Scenario 2: Near-real-time data for security teams
Company ABC2Badge provides sensors and badges for
corporate or large-scale events such as AWS
re:Invent
In an upcoming event, due to the high volume of attendees, ABC2Badge has been requested by the event security team to gather data for the most concentrated areas of the campus every 15 minutes. This will give the security team enough time to react and disperse security personal proportionally to concentrated areas. Given this new requirement from the security team and the inexperience of building a streaming solution, to process date in near-real-time, ABC2Badge is looking for a simple yet scalable and reliable solution.

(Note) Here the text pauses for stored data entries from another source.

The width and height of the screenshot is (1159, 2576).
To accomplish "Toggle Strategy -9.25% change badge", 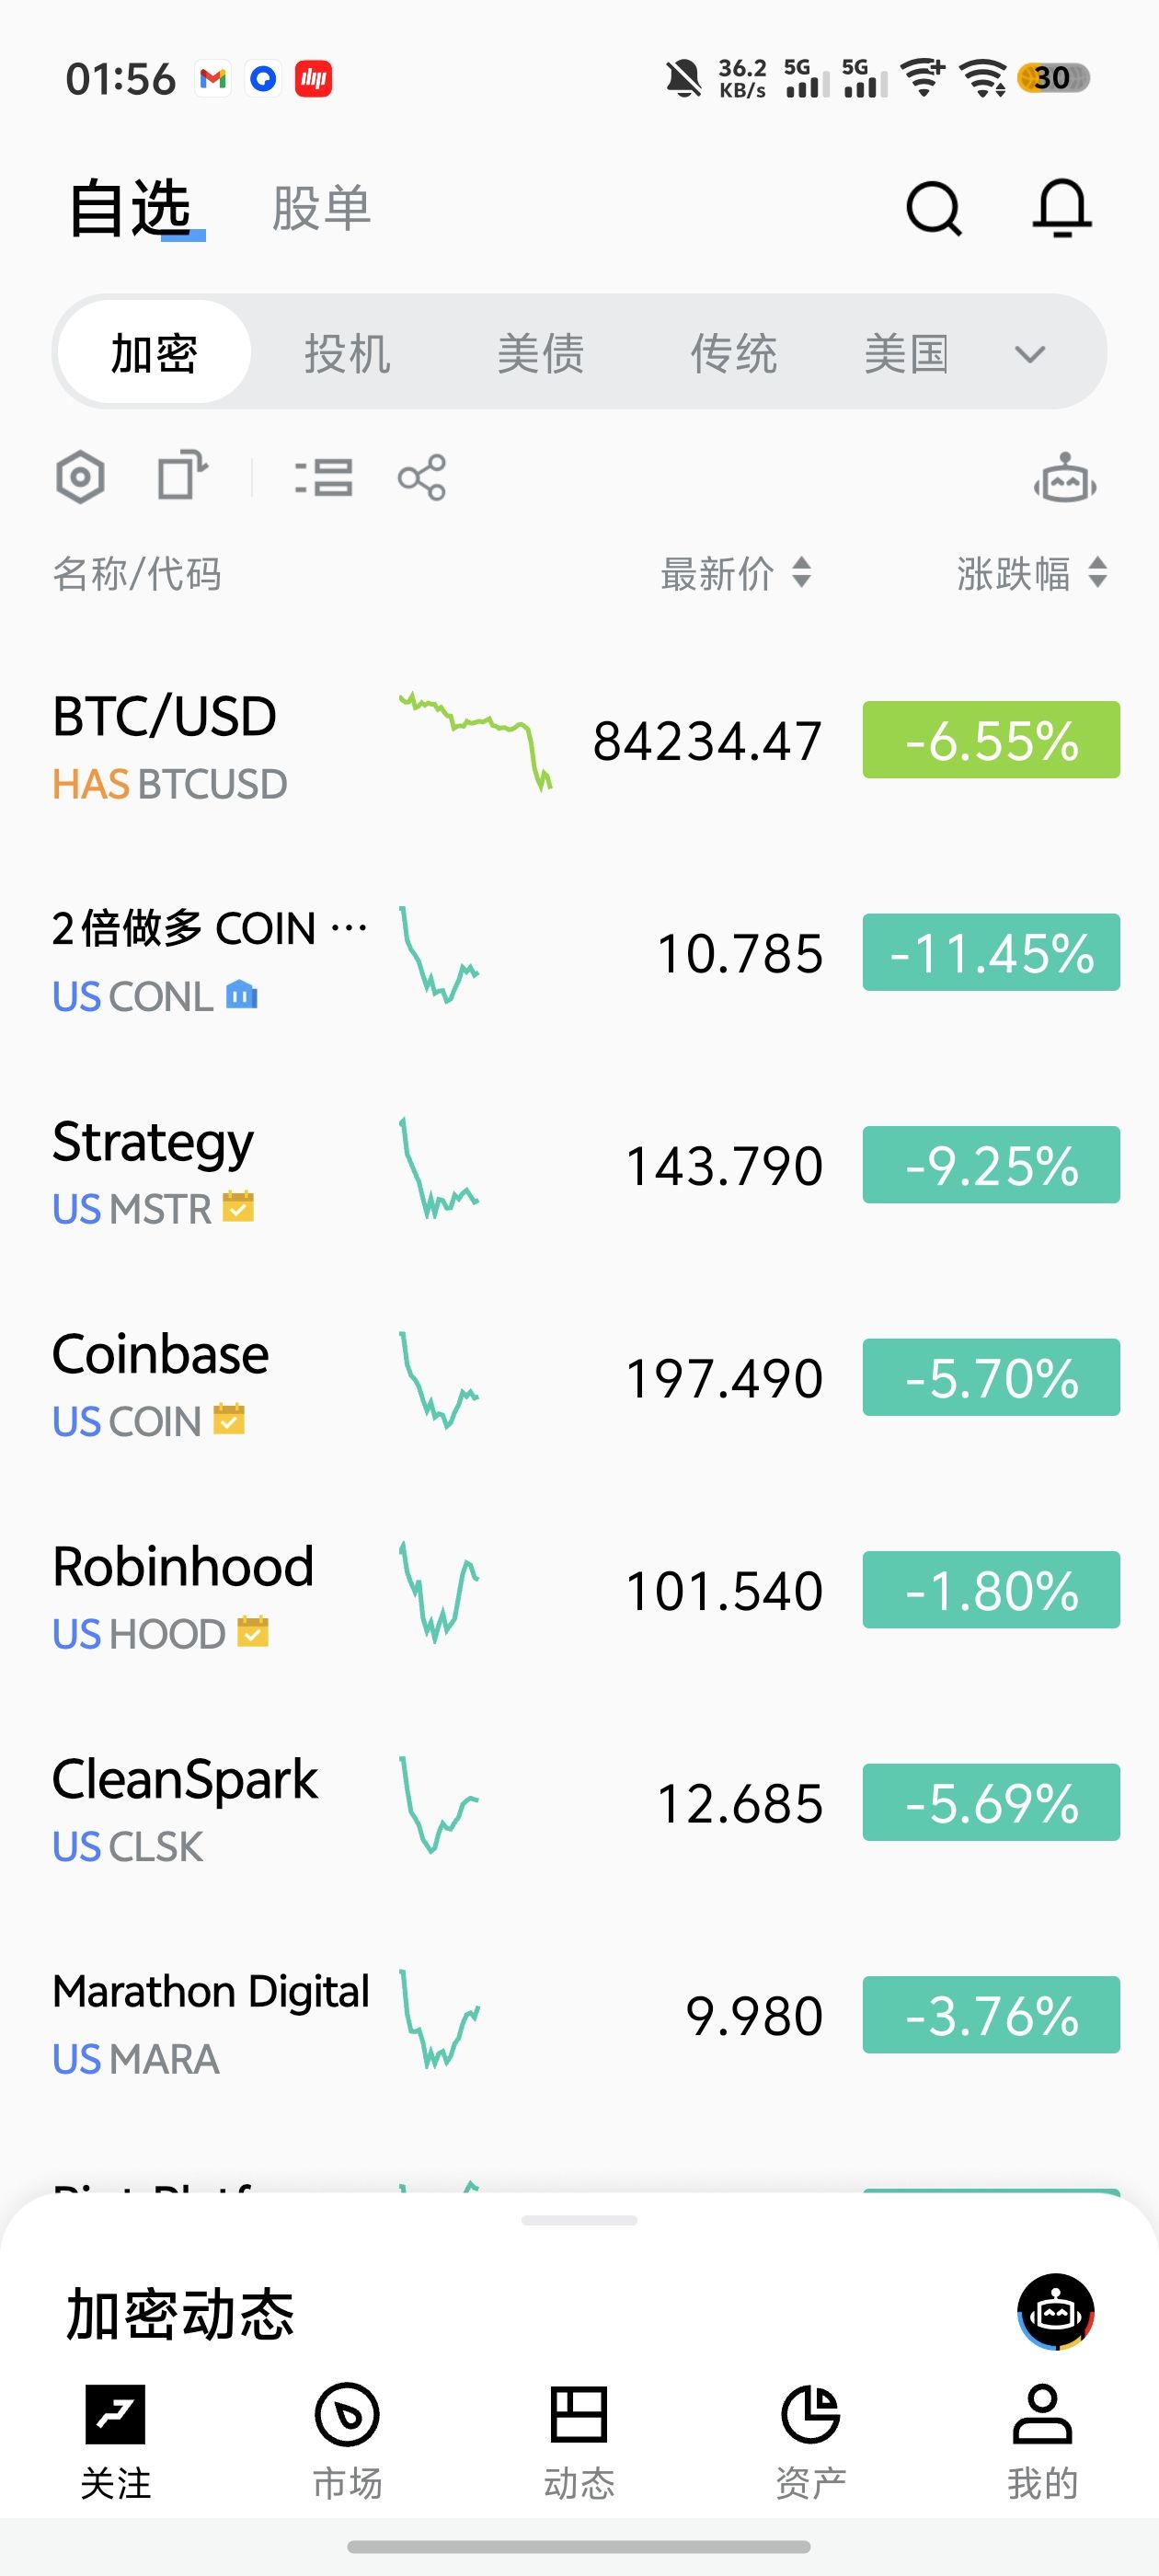I will [x=990, y=1165].
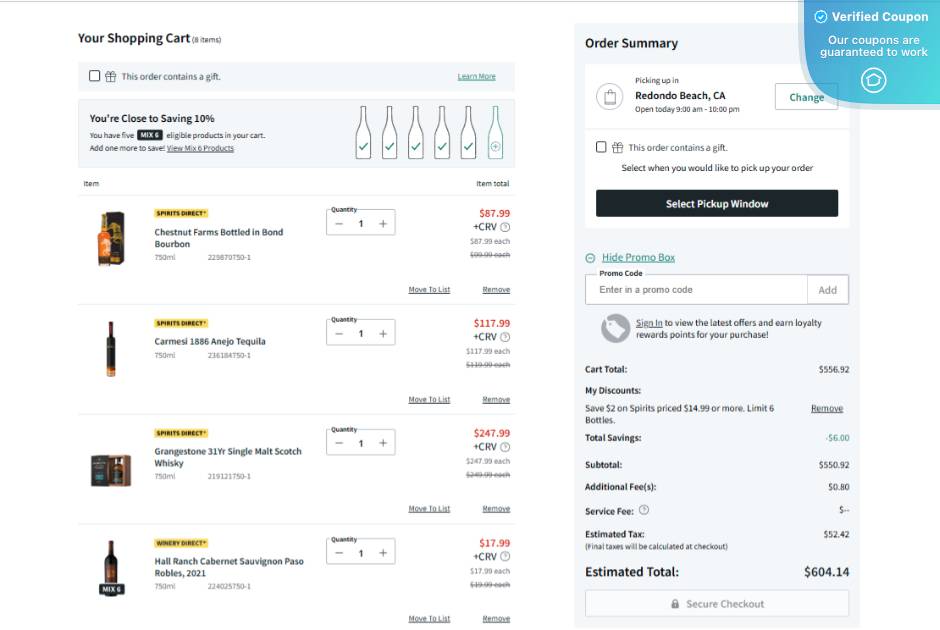Viewport: 940px width, 630px height.
Task: Click the Chestnut Farms Bourbon product thumbnail
Action: pyautogui.click(x=110, y=238)
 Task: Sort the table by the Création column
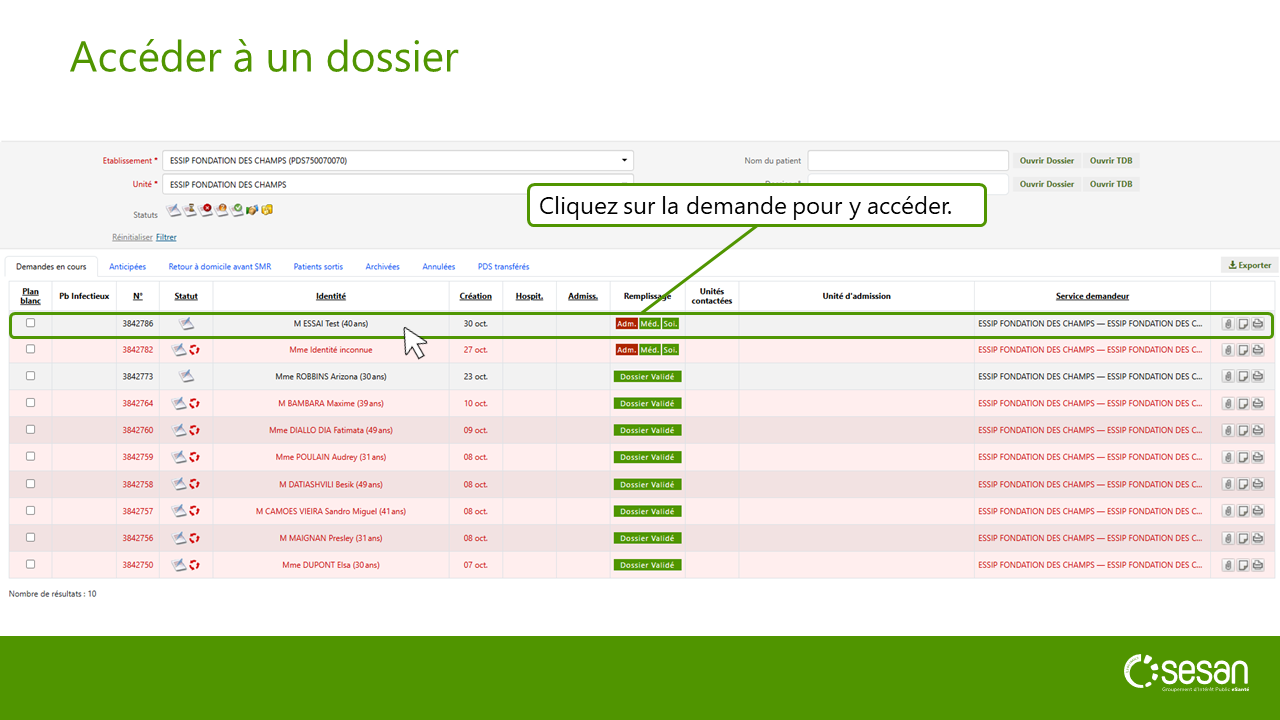point(475,296)
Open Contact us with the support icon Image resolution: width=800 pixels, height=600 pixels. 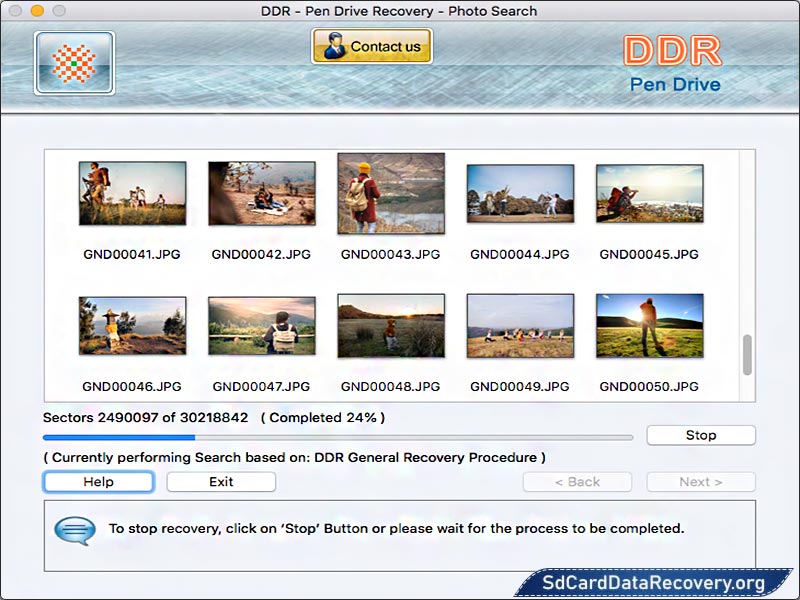pyautogui.click(x=371, y=46)
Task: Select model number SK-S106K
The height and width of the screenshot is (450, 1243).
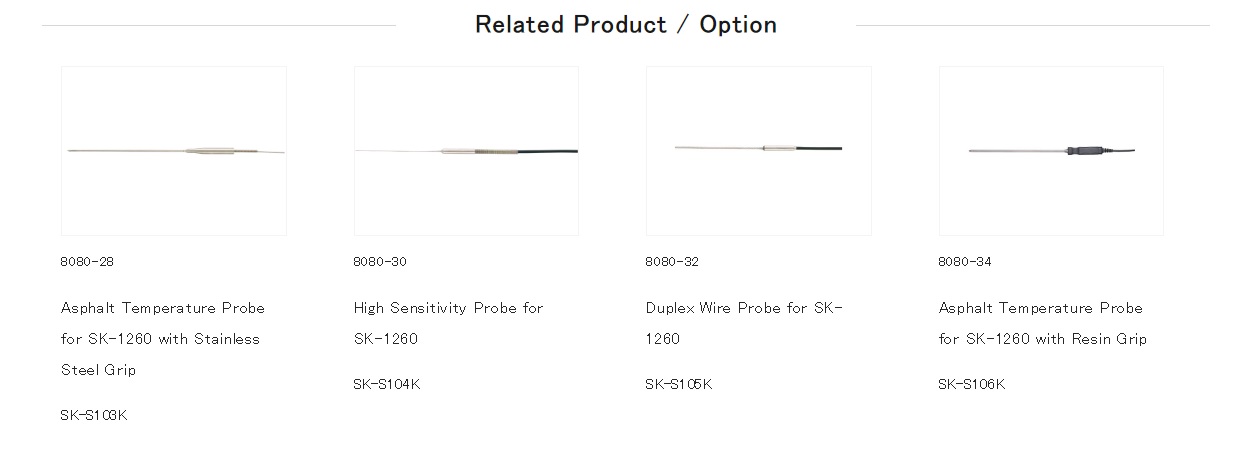Action: [972, 384]
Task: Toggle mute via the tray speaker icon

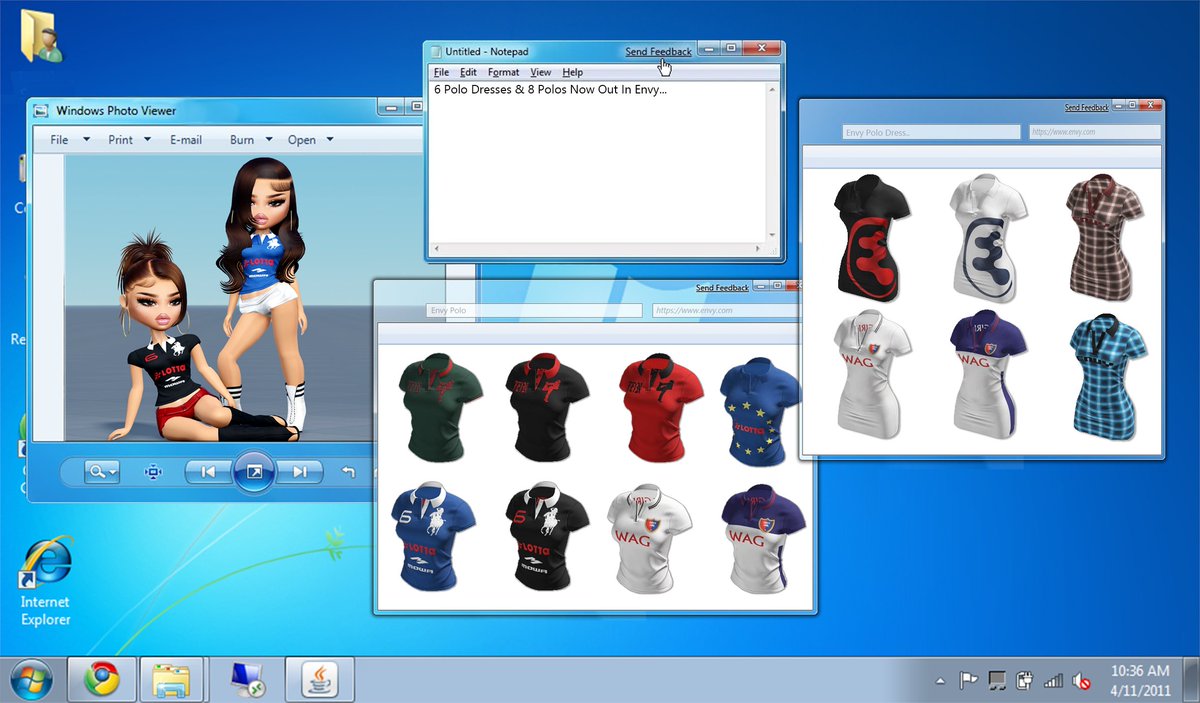Action: [1082, 679]
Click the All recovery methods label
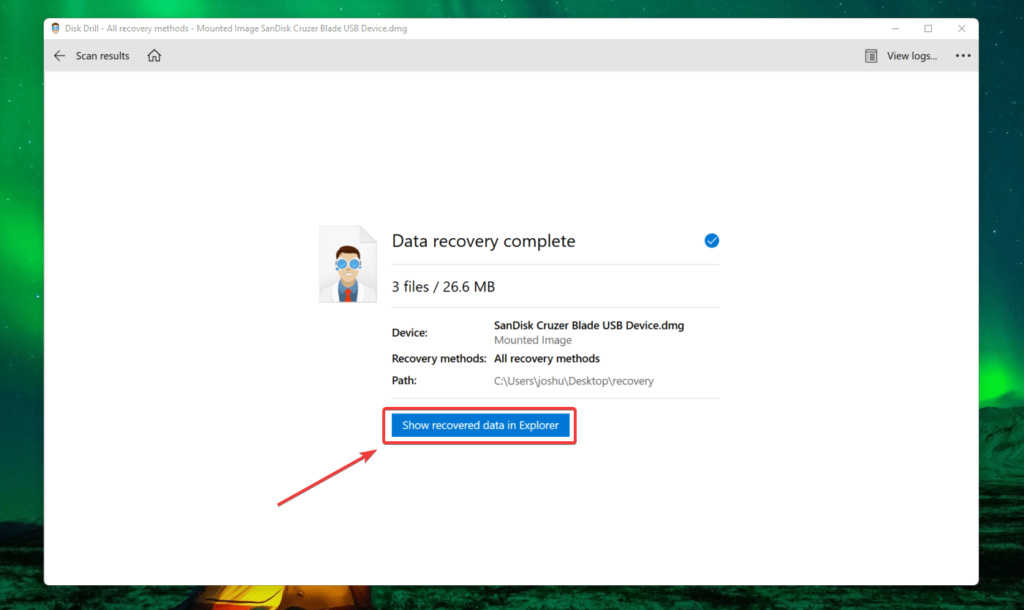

Their current data warehouse solution is Amazon Redshift
New solution using Amazon Data Firehose
Amazon Data Firehose
Amazon Data Firehose
Firehose enables near-real-time analytics with existing business intelligence tools and dashboards that you’re already using today. It’s a fully managed serverless service that automatically scales to match the throughput of your data and requires no ongoing administration. Firehose can batch, compress, and encrypt the data before loading, minimizing the amount of storage used at the destination and increasing security. It can also transform the source data using AWS Lambda and deliver the transformed data to destinations. You configure your data producers to send data to Firehose, which automatically delivers the data to the destination that you specify.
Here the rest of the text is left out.